Across political and theological divides, Scola has a reputation for
being un-clerical, unpretentious, and not at all aloof. In Venice, for
instance, he set aside Wednesday mornings to meet anyone who wanted to
see him, whether or not they had an appointment.

Over the years, Scola’s priorities as a leader have also tended to be
fairly ad extra, meaning engaged with the world outside the church.
One signature cause has been his “Oasis Foundation”, launched in 2004
to promote solidarity among Christians in the Middle East and dialogue
with the Islamic world.

To be sure, Scola doesn’t play to universally positive reviews. A
prominent liberal Catholic movement in Italy, Noi Siamo Chiesa, issued
a statement on his move to Milan expressing “bitterness and
disappointment among those who believe in reform of the church.”

“This appointment is a product of an imposition from on high, which
leaves a large part of the diocese disconcerted,” the statement read.
“We see a bishop returning who wasn’t accepted here as a priest.”

(Given the historic rivalry between Communion and Liberation and the
progressive currents in Milan under Martini, the Scola appointment is
an especially bitter pill for many Milanese liberals. They seem to
feel a bit like Red Sox fans when they see the American League pennant
slipping away: “Please, God, anyone but the Yankees!”)

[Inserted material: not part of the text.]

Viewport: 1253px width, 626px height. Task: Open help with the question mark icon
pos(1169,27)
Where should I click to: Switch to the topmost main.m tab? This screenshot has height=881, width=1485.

Scola’s nomination, the statement asserted, “confirms the scarce
spirit of ecclesical communion of those who now guide the church, who
want to impose a single line everywhere and at whatever cost. It’s the
line of those who want to put the Second Vatican Council into a deep
freeze.”

Love him or hate him, however, Scola is now firmly ensconced as the
Crown Prince of Catholicism. Regardless of what might happen in a
future conclave, it will be fascinating to watch how he chooses to
spend that political capital in the here-and-now.